* _The data_:
##############################

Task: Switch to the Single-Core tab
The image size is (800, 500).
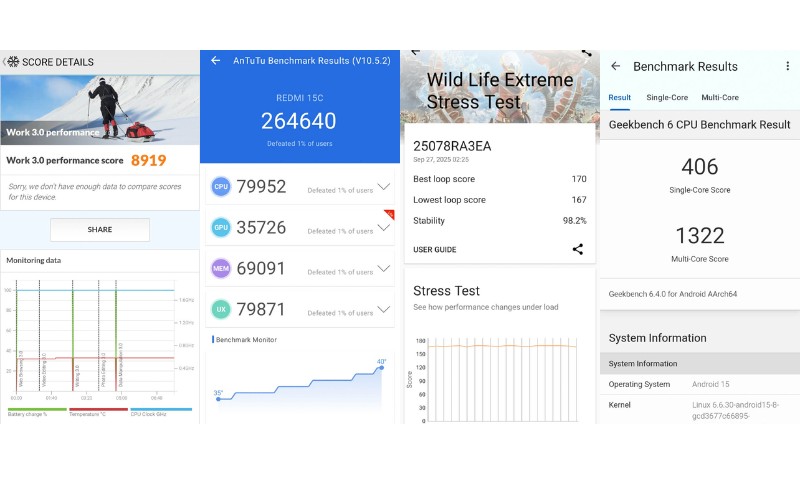Action: point(667,98)
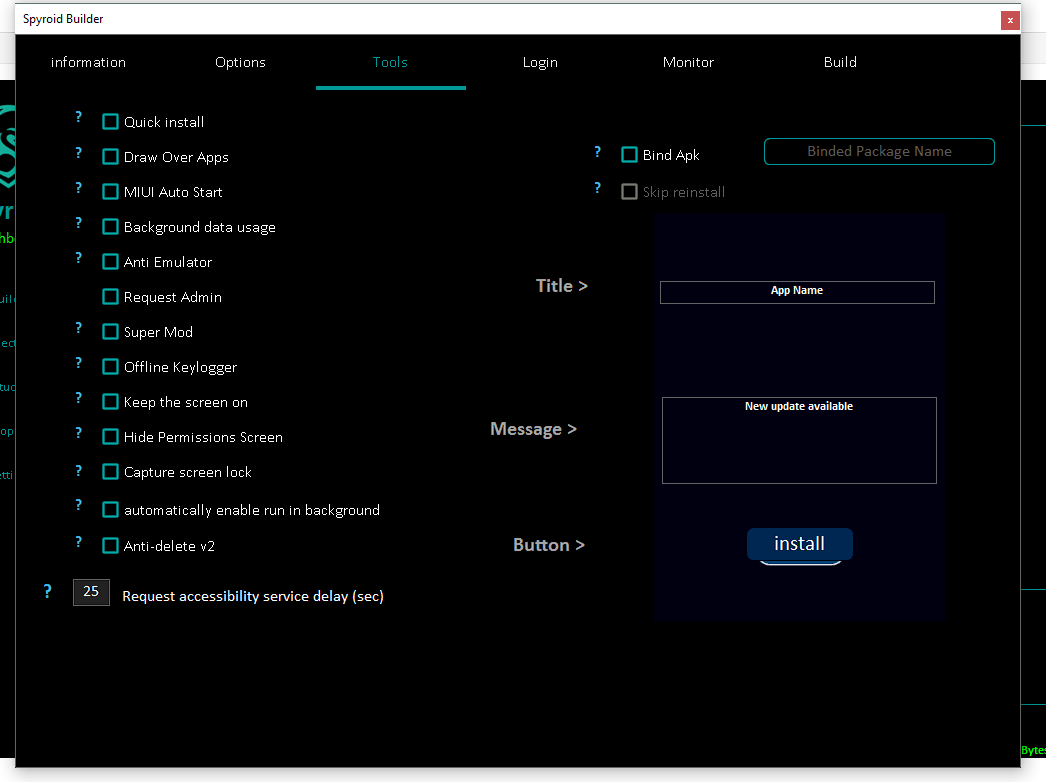
Task: Click the App Name title field
Action: click(x=797, y=292)
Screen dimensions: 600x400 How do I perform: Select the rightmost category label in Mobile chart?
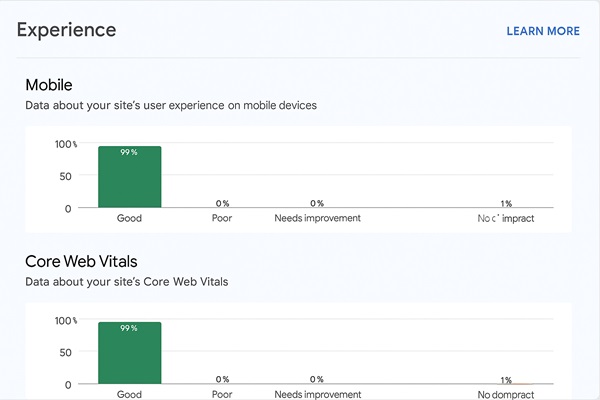tap(506, 218)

##############################

* _Exercise aim_: Write the listing above out again exactly, but not the images it holds.

* _Exercise response_:
Task: Switch to the Single-Core tab
The image size is (800, 500).
Action: point(667,98)
Task: Click the App Name title field
Action: click(x=797, y=292)
Screen dimensions: 600x400 How do I perform: Select the rightmost category label in Mobile chart?
tap(506, 218)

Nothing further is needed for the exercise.